[Your task] Would you give the entries below again, precisely as they are written?

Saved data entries
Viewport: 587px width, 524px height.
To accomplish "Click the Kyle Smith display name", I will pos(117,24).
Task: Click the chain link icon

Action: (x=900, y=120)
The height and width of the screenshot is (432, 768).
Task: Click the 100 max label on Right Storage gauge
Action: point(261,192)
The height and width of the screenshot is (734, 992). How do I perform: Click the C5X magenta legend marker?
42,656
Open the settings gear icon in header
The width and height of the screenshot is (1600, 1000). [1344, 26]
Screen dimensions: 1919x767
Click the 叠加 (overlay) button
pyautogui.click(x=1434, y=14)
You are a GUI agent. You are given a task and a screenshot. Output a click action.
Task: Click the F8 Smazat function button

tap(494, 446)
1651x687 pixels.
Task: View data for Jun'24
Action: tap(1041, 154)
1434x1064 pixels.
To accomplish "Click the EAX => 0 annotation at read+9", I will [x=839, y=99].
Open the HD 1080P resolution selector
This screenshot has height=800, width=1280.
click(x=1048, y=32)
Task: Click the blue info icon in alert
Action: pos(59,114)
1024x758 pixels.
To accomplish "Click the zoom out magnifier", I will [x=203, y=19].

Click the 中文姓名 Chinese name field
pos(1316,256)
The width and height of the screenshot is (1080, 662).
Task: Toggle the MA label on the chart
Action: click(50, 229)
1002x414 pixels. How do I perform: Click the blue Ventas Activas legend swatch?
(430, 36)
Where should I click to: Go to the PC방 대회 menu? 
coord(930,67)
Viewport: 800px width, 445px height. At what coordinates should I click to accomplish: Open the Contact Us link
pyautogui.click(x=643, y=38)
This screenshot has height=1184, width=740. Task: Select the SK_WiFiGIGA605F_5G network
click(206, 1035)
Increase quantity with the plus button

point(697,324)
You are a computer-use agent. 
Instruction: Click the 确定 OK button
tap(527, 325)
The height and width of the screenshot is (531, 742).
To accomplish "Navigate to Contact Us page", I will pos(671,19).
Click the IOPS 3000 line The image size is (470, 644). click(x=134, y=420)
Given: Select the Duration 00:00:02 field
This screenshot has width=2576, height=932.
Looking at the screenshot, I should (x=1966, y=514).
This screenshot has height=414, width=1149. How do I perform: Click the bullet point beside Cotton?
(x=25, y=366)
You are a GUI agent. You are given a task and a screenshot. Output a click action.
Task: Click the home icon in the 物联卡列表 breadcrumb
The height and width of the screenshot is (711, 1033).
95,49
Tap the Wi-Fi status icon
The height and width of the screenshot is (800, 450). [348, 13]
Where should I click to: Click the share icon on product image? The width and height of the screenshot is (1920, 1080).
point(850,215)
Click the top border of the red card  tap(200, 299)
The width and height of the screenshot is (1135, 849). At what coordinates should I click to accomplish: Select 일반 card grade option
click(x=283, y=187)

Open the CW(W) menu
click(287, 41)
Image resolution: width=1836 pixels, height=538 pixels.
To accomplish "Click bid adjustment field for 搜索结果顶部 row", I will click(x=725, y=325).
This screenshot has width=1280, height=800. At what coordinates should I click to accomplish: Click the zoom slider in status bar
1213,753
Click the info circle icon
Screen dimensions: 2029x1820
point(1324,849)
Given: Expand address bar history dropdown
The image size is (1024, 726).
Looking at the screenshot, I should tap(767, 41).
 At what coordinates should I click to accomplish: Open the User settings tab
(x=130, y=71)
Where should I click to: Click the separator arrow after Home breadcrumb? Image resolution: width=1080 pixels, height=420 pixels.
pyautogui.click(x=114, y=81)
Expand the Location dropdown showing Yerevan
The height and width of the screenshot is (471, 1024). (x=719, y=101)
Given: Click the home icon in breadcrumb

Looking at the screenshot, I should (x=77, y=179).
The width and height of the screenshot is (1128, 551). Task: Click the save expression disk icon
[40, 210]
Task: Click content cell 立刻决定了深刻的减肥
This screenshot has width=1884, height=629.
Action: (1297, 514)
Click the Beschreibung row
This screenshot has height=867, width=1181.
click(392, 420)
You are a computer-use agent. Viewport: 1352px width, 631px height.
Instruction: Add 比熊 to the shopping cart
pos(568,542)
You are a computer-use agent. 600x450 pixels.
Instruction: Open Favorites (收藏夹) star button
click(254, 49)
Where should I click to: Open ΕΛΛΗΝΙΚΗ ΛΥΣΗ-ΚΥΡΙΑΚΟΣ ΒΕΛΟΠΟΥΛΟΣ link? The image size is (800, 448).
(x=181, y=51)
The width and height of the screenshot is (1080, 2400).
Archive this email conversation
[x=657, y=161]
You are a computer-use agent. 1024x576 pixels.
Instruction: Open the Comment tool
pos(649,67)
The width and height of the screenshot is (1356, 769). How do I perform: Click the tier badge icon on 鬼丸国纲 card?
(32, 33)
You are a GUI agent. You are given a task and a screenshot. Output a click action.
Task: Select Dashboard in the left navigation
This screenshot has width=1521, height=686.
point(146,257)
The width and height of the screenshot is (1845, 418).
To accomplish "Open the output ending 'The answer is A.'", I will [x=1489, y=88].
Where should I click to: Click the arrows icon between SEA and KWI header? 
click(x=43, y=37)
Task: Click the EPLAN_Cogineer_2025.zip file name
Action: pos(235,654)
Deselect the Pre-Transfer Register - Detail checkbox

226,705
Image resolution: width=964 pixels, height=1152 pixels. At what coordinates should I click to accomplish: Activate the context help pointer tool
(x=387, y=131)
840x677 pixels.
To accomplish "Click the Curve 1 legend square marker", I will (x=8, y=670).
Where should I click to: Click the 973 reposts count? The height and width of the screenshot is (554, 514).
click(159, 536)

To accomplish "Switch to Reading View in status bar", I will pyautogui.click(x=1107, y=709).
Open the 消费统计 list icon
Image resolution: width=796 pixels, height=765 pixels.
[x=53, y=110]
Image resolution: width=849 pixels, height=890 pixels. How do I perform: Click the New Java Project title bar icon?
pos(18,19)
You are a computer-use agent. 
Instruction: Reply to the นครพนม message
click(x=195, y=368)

[Task result]
Viewport: 587px width, 524px height.
To accomplish "Click the Kyle Smith display name", I will pos(117,24).
Task: Click the chain link icon

Action: (x=900, y=120)
The height and width of the screenshot is (432, 768).
Task: Click the 100 max label on Right Storage gauge
Action: point(261,192)
The height and width of the screenshot is (734, 992). How do I perform: Click the C5X magenta legend marker?
42,656
Open the settings gear icon in header
The width and height of the screenshot is (1600, 1000). [1344, 26]
Screen dimensions: 1919x767
Click the 叠加 (overlay) button
pyautogui.click(x=1434, y=14)
You are a GUI agent. You are given a task and a screenshot. Output a click action.
Task: Click the F8 Smazat function button

tap(494, 446)
1651x687 pixels.
Task: View data for Jun'24
Action: tap(1041, 154)
1434x1064 pixels.
To accomplish "Click the EAX => 0 annotation at read+9", I will [x=839, y=99].
Open the HD 1080P resolution selector
This screenshot has height=800, width=1280.
click(x=1048, y=32)
Task: Click the blue info icon in alert
Action: pos(59,114)
1024x758 pixels.
To accomplish "Click the zoom out magnifier", I will [x=203, y=19].

Click the 中文姓名 Chinese name field
pos(1316,256)
The width and height of the screenshot is (1080, 662).
Task: Toggle the MA label on the chart
Action: click(50, 229)
1002x414 pixels. How do I perform: Click the blue Ventas Activas legend swatch?
(430, 36)
Where should I click to: Go to the PC방 대회 menu? 
coord(930,67)
Viewport: 800px width, 445px height. At what coordinates should I click to accomplish: Open the Contact Us link
pyautogui.click(x=643, y=38)
This screenshot has height=1184, width=740. Task: Select the SK_WiFiGIGA605F_5G network
click(206, 1035)
Increase quantity with the plus button

point(697,324)
You are a computer-use agent. 
Instruction: Click the 确定 OK button
tap(527, 325)
The height and width of the screenshot is (531, 742).
To accomplish "Navigate to Contact Us page", I will pos(671,19).
Click the IOPS 3000 line The image size is (470, 644). click(x=134, y=420)
Given: Select the Duration 00:00:02 field
This screenshot has width=2576, height=932.
Looking at the screenshot, I should (x=1966, y=514).
This screenshot has height=414, width=1149. How do I perform: Click the bullet point beside Cotton?
(x=25, y=366)
You are a GUI agent. You are given a task and a screenshot. Output a click action.
Task: Click the home icon in the 物联卡列表 breadcrumb
The height and width of the screenshot is (711, 1033).
95,49
Tap the Wi-Fi status icon
The height and width of the screenshot is (800, 450). [348, 13]
Where should I click to: Click the share icon on product image? The width and height of the screenshot is (1920, 1080).
point(850,215)
Click the top border of the red card  tap(200, 299)
The width and height of the screenshot is (1135, 849). At what coordinates should I click to accomplish: Select 일반 card grade option
click(x=283, y=187)

Open the CW(W) menu
click(287, 41)
Image resolution: width=1836 pixels, height=538 pixels.
To accomplish "Click bid adjustment field for 搜索结果顶部 row", I will click(x=725, y=325).
This screenshot has width=1280, height=800. At what coordinates should I click to accomplish: Click the zoom slider in status bar
1213,753
Click the info circle icon
Screen dimensions: 2029x1820
point(1324,849)
Given: Expand address bar history dropdown
The image size is (1024, 726).
Looking at the screenshot, I should tap(767, 41).
 At what coordinates should I click to accomplish: Open the User settings tab
(x=130, y=71)
Where should I click to: Click the separator arrow after Home breadcrumb? Image resolution: width=1080 pixels, height=420 pixels.
pyautogui.click(x=114, y=81)
Expand the Location dropdown showing Yerevan
The height and width of the screenshot is (471, 1024). (x=719, y=101)
Given: Click the home icon in breadcrumb

Looking at the screenshot, I should (x=77, y=179).
The width and height of the screenshot is (1128, 551). Task: Click the save expression disk icon
[40, 210]
Task: Click content cell 立刻决定了深刻的减肥
This screenshot has width=1884, height=629.
Action: (1297, 514)
Click the Beschreibung row
This screenshot has height=867, width=1181.
click(392, 420)
You are a computer-use agent. Viewport: 1352px width, 631px height.
Instruction: Add 比熊 to the shopping cart
pos(568,542)
You are a computer-use agent. 600x450 pixels.
Instruction: Open Favorites (收藏夹) star button
click(254, 49)
Where should I click to: Open ΕΛΛΗΝΙΚΗ ΛΥΣΗ-ΚΥΡΙΑΚΟΣ ΒΕΛΟΠΟΥΛΟΣ link? The image size is (800, 448).
(x=181, y=51)
The width and height of the screenshot is (1080, 2400).
Archive this email conversation
[x=657, y=161]
You are a computer-use agent. 1024x576 pixels.
Instruction: Open the Comment tool
pos(649,67)
The width and height of the screenshot is (1356, 769). How do I perform: Click the tier badge icon on 鬼丸国纲 card?
(32, 33)
You are a GUI agent. You are given a task and a screenshot. Output a click action.
Task: Select Dashboard in the left navigation
This screenshot has width=1521, height=686.
point(146,257)
The width and height of the screenshot is (1845, 418).
To accomplish "Open the output ending 'The answer is A.'", I will [x=1489, y=88].
Where should I click to: Click the arrows icon between SEA and KWI header? 
click(x=43, y=37)
Task: Click the EPLAN_Cogineer_2025.zip file name
Action: pos(235,654)
Deselect the Pre-Transfer Register - Detail checkbox

226,705
Image resolution: width=964 pixels, height=1152 pixels. At what coordinates should I click to accomplish: Activate the context help pointer tool
(x=387, y=131)
840x677 pixels.
To accomplish "Click the Curve 1 legend square marker", I will (x=8, y=670).
Where should I click to: Click the 973 reposts count? The height and width of the screenshot is (554, 514).
click(159, 536)

To accomplish "Switch to Reading View in status bar", I will pyautogui.click(x=1107, y=709).
Open the 消费统计 list icon
Image resolution: width=796 pixels, height=765 pixels.
[x=53, y=110]
Image resolution: width=849 pixels, height=890 pixels. How do I perform: Click the New Java Project title bar icon?
pos(18,19)
You are a computer-use agent. 
Instruction: Reply to the นครพนม message
click(x=195, y=368)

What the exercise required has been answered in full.